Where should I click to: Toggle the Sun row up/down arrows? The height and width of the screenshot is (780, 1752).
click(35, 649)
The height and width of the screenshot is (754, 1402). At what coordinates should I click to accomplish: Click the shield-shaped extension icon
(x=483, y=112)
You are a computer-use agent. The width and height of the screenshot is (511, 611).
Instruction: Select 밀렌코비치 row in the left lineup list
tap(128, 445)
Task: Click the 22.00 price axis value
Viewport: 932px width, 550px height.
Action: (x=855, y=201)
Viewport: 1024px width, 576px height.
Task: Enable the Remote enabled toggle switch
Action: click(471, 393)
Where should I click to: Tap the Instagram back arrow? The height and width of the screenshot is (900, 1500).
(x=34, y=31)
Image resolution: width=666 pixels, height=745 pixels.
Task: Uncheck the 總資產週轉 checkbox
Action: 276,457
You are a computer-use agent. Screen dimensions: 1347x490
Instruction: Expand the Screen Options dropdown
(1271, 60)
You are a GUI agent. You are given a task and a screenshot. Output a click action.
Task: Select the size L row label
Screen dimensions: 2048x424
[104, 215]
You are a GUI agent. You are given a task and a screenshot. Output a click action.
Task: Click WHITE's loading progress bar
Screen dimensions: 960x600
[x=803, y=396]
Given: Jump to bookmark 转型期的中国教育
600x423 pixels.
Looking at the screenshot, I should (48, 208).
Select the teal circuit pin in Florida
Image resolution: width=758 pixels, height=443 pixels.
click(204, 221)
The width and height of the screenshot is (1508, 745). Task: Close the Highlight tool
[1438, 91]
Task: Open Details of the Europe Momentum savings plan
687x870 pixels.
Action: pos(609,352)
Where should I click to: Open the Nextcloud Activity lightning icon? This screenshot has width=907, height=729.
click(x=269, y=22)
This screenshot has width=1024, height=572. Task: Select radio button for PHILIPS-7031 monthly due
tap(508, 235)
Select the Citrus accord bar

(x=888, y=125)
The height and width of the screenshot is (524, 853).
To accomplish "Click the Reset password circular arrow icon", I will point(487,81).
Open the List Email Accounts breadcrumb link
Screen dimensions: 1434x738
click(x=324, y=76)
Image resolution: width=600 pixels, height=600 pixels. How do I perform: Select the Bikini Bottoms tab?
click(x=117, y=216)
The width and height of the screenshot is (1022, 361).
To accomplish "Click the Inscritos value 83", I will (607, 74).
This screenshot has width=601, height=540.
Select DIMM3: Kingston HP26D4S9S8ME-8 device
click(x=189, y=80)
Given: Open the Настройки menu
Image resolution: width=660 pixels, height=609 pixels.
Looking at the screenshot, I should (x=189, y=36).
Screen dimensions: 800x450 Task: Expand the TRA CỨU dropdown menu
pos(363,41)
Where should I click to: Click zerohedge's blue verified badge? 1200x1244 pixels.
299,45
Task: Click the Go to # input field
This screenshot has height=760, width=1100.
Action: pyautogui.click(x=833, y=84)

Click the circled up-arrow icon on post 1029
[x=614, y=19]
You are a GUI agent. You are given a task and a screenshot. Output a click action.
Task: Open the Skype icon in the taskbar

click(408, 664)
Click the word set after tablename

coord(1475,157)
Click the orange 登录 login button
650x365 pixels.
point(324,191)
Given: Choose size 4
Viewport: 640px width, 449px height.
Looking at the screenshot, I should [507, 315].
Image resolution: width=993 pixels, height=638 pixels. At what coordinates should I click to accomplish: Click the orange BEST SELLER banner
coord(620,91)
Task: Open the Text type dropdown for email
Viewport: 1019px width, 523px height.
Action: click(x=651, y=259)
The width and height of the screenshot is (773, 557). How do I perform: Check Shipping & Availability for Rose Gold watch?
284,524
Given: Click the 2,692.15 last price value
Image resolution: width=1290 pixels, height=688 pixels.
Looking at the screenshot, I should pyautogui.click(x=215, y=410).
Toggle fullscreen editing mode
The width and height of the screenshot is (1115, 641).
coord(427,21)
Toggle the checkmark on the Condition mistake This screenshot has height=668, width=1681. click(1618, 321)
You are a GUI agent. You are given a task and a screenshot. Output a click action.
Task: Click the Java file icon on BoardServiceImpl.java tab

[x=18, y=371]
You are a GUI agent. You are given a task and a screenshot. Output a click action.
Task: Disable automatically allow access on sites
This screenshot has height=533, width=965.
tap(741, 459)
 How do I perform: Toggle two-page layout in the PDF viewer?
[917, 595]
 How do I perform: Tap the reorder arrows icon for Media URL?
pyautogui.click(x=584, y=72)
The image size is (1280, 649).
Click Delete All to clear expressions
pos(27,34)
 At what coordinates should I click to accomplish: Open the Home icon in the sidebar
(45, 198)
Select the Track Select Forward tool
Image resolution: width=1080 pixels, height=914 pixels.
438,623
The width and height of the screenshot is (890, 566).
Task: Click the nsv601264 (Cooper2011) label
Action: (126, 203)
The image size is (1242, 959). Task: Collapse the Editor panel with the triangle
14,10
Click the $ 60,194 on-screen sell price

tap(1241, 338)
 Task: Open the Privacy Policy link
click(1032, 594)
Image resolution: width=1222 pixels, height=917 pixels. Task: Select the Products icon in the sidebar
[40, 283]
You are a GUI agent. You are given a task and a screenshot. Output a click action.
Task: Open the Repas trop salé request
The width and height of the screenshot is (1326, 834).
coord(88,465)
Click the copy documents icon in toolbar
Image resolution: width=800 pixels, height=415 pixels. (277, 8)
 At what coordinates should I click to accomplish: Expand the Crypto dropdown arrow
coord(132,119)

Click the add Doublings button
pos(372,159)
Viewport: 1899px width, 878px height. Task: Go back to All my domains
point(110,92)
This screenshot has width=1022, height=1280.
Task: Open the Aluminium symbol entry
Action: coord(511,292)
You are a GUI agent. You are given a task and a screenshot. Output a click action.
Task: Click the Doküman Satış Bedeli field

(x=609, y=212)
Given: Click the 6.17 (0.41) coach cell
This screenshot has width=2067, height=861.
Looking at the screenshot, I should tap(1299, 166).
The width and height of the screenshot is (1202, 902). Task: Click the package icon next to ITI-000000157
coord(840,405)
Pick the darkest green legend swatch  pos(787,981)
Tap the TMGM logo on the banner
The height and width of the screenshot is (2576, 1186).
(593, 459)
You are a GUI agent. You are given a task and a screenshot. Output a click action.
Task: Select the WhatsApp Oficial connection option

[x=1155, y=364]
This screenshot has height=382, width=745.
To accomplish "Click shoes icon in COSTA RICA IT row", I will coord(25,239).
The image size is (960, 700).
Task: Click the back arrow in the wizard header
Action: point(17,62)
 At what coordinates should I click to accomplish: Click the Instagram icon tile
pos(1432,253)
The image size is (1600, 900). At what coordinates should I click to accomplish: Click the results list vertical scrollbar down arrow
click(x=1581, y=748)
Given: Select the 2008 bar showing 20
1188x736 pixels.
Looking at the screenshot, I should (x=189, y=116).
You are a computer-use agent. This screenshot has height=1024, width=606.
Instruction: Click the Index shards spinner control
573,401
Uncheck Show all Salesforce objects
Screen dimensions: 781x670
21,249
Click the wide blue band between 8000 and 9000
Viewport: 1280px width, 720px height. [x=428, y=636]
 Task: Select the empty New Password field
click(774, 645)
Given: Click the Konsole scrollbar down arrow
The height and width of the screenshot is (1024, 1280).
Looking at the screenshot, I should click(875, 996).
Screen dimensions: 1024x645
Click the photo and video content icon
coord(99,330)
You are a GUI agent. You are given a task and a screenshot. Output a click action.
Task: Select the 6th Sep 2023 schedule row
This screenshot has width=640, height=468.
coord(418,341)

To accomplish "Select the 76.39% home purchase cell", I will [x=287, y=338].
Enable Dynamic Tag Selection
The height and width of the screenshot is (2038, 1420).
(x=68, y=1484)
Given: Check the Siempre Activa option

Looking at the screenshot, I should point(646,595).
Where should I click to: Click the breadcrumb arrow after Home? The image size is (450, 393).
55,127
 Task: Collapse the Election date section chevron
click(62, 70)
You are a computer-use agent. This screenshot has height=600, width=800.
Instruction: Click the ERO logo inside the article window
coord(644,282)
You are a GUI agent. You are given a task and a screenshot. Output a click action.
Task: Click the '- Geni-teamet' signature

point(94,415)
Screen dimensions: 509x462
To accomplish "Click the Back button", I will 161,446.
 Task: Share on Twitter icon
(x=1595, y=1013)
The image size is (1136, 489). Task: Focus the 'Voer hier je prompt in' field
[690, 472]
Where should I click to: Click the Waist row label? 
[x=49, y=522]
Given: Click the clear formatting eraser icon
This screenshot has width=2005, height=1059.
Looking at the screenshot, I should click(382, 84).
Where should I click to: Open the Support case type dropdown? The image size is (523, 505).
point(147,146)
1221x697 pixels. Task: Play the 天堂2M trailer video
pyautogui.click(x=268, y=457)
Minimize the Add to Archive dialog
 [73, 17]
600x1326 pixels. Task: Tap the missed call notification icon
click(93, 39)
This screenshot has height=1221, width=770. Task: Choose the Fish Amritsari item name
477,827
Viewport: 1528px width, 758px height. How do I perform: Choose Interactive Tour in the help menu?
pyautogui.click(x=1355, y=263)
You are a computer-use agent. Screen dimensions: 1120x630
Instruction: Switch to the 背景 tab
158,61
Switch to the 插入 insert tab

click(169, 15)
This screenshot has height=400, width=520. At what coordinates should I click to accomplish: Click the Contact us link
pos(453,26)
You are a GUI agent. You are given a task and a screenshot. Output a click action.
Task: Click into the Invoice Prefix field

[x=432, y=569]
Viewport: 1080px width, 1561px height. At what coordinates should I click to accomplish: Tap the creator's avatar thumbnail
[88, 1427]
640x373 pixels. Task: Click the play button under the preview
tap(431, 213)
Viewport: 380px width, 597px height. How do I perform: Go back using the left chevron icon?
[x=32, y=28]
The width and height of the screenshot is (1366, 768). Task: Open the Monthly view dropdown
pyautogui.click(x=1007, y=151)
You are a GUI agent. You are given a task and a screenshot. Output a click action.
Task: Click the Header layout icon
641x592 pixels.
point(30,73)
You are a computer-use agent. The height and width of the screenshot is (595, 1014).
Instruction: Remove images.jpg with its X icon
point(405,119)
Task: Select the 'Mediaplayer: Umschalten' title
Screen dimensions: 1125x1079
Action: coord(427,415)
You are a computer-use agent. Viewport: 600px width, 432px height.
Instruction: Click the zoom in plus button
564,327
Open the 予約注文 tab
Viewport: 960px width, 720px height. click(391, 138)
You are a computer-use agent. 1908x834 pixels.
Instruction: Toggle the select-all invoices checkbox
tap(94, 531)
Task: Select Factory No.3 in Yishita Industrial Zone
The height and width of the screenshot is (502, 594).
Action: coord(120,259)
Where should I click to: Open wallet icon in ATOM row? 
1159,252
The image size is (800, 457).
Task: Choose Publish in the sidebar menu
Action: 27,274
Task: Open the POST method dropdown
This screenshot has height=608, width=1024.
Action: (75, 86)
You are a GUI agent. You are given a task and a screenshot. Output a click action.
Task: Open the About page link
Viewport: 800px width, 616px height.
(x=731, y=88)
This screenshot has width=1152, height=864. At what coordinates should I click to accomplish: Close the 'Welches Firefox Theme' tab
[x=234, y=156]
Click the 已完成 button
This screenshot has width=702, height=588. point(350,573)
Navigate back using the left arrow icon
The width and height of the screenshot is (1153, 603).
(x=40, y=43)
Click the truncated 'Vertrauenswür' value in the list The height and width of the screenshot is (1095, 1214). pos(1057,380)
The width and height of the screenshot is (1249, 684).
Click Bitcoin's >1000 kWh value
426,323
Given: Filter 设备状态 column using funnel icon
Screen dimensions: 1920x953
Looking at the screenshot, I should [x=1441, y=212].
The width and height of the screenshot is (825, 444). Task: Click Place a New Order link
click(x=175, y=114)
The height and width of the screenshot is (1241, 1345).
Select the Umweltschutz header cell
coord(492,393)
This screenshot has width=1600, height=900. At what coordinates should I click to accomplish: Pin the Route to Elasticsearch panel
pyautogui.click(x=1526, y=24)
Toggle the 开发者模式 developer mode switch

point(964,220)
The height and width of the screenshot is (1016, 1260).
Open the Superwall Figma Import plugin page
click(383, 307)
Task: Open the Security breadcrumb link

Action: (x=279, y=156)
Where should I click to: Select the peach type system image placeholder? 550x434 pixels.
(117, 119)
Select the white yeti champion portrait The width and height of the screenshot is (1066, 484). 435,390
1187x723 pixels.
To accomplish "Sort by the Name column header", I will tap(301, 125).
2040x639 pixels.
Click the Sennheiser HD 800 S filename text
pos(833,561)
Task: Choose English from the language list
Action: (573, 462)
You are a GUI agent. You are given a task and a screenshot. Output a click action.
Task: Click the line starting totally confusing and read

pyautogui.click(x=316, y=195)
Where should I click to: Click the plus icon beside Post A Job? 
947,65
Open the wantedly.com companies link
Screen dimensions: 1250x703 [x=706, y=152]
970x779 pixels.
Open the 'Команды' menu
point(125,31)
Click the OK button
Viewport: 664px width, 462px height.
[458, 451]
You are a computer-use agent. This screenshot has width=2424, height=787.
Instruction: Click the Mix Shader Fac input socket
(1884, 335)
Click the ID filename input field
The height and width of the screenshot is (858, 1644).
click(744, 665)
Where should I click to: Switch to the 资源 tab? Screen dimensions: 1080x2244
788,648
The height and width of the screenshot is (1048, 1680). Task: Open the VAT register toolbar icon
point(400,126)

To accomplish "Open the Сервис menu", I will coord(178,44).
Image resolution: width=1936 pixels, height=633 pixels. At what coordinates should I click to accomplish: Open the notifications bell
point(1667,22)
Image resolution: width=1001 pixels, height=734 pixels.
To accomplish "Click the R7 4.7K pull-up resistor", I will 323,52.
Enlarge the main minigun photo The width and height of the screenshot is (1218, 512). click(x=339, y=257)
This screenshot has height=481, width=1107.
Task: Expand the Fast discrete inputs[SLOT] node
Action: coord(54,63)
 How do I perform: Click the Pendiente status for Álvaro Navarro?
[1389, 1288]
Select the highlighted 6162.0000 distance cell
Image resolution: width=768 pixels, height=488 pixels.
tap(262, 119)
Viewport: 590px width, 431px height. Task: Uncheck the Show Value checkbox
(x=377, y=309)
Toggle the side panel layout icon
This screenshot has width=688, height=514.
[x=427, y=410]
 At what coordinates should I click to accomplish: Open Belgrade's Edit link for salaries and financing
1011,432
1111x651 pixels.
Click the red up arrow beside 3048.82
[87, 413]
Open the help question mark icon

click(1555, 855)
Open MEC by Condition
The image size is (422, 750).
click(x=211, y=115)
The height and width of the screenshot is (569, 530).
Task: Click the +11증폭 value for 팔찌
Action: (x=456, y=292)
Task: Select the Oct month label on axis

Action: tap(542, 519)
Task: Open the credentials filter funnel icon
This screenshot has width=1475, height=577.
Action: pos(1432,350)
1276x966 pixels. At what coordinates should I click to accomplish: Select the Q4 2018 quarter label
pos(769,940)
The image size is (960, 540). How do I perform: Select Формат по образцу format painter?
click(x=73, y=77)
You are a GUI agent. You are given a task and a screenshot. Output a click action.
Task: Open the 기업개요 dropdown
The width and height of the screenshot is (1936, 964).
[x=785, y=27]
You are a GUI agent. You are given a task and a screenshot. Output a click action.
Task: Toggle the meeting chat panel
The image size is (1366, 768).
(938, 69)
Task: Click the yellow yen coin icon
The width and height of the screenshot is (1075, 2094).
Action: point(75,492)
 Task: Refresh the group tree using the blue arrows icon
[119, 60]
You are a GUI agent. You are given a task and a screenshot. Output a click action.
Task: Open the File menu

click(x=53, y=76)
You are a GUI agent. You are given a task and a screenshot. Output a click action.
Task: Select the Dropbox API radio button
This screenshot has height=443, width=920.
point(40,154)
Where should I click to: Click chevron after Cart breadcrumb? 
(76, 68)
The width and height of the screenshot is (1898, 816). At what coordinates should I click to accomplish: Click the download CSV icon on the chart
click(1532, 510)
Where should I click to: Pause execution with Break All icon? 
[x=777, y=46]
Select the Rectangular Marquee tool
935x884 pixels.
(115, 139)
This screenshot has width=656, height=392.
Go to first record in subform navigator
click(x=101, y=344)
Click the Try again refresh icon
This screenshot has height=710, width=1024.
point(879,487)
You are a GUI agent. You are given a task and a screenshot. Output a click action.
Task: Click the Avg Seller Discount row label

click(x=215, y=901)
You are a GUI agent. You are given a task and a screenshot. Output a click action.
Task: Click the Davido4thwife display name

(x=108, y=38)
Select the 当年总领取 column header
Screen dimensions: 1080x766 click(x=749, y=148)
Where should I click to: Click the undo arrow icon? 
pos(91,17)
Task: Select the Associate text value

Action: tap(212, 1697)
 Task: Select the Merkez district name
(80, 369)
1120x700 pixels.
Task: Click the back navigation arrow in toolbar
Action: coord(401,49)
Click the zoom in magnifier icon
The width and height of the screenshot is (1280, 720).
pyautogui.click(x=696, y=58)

════════════════════

• EXERCISE GOAL: After examining the listing, give only the count of lines holding the string "Condition".

• SOLVED EXERCISE: 2